Although a bottom in home prices doesn’t appear imminent, several economists pointed to small improvements in the housing market -- including upticks in sales and new construction -- that could support a recovery.
Home values in big U.S. cities have fallen to their lowest levels since the start of the housing bust, but cheap prices could draw in new buyers and bolster the chances of recovery, economists say.
A key gauge of home values in the nation's largest cities fell in December to
its lowest level since the start of the housing crisis in mid-2006 — the latest
evidence that real estate prices remain in a funk.
The Standard & Poor's/Case-Shiller index of 20 American cities, released
Tuesday, fell 1.1% in December from November and 4% from December 2010. Eighteen
out of the 20 cities tracked by the index posted declines while Atlanta, Las
Vegas, Seattle and Tampa,
Fla., saw average home prices hit new lows.
Although a bottom in prices doesn't appear imminent, several economists
pointed to small improvements in the housing market — including upticks in sales
and new construction — that will start to support a recovery.

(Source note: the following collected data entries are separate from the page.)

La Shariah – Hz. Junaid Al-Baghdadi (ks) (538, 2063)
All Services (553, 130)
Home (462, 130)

In addition, they say, values aren't in a free fall similar to the one that
emerged after the subprime mortgage crisis and credit crunch of 2007. The drop
in prices is largely because of foreclosures, economists said, which continue to
ravage certain hard-hit neighborhoods while places with fewer distressed sales
improve.
"If you are not in a neighborhood where foreclosures are a big problem, it's
very likely that home prices are not dropping," said Patrick Newport, U.S.
economist for IHS Global Insight. "They are stabilizing or rising."
Celia Chen, a housing economist at Moody's
Analytics, drew the distinction between a recovery in home sales and new
construction, which appears to have begun, and an improvement in prices, which
remains elusive and will probably continue to remain so through much of the
year.
"Enough homes are in the foreclosure pipeline to keep house prices falling
through much of this year," Chen said.
There are other indicators that may support a housing recovery, including
increased household growth, record-high affordability, a tighter supply of homes
on the market, low interest rates, a pickup in sales of previously owned homes
and an increase in the number new units started by builders.
Housing remains road-blocked by persistent unemployment, the sheer number of
foreclosures, the difficulties buyers are having securing mortgages and the
large share of homes underwater, in which the owners owe more than the homes are
worth.
"In terms of prices, the housing market ended 2011 on a very disappointing
note," said David M. Blitzer, chairman of the index committee at S&P
Indices. "While we thought we saw some signs of stabilization in the middle of
2011, it appears that neither the economy nor consumer confidence was strong
enough to move the market in a positive direction as the year ended."
All the California cities in the index posted declines from the previous
month. Los Angeles, San Diego and San Francisco fell 1.1%, 0.7% and 0.8%,
respectively. Only two metro areas posted monthly gains: Miami, up 0.2%, and
Phoenix, up 0.8%.
A separate, national index published quarterly by S&P Case Shiller fell
3.8% during the fourth quarter of 2011 and was down 4% compared with the fourth
quarter of 2010.
Investors shrugged off the news of a new housing-price low and pushed U.S.
stocks higher. The Dow Jones industrial average extended its recent gains to
close past the 13,000 mark for the first time in four years.
"Although the rate at which house prices are falling accelerated at the end
of last year, it may only be a few more months before the decline seen over the
last five years comes to an end," said Paul Dales, senior U.S. economist at
Capital Economics. "We expect prices will be broadly unchanged this year and
maybe next."
The severity and length of the housing depression — now more than five years
in the offing — has surprised forecasters. Warren
Buffett, the billionaire investor, said over the weekend that he had been
"dead wrong" predicting that a recovery in housing would have begun by now.
But even the biggest pessimists have softened their outlooks. Robert Shiller,
a professor at Yale University and co-creator of the index who raised eyebrows
last year with comments that home prices could experience severe declines, said
Tuesday that his outlook had grown slightly more optimistic.